Wir-sind-Fahrer: Wenn die Richter nicht zusammensitzen, kann man sich schwerlich eine gemeinsame Kommentierung vorstellen. Wie könnte das laufen?

  1. Schettler: Die Kommentierung erfolgt einfach von außen durch einen neutralen Berichterstatter. Das kann ein weiterer Richter sein oder ein sonstiger fachkundiger und vor allem moderationserfahrener Mensch. Beim Nürnberger Burgpokal der Dressurreiter funktioniert das seit Jahren hervorragend. Und ich erinnere mich an frühere große Zuchtschauen, etwas die DLG-Ausstellungen oder Bundessschauen, bei denen zwei Richter und ein Berichterstatter als Kommentator amtierten. Das es gelegentlich sogar mal unterschiedliche Auffassungen zwischen Richtern und Berichterstatter gab, machte die Sache für die Zuschauer eher interessanter und gibt Gelegenheit zur Diskussion. Was der Sache durchaus nutzt!

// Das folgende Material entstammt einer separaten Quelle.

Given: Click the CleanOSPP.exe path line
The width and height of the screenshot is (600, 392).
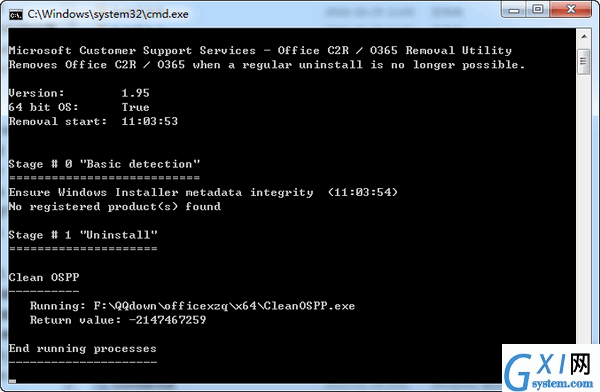Looking at the screenshot, I should [x=192, y=306].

  2. Temporini: Dem ist nichts hinzuzufügen. So kann und sollte es sein. Das wäre sicherlich eine überaus geeignete Möglichkeit, den Zuschauern, die wir ja hoffentlich bald wieder im Turniersport haben werden, das Geschehen im Viereck näher zu bringen; nicht nur den Fachleuten, sondern auch einem breiteren Publikum und insbesondere auch den Medien.

Wir-sind-Fahrer: Vielen Dank für das Gespräch!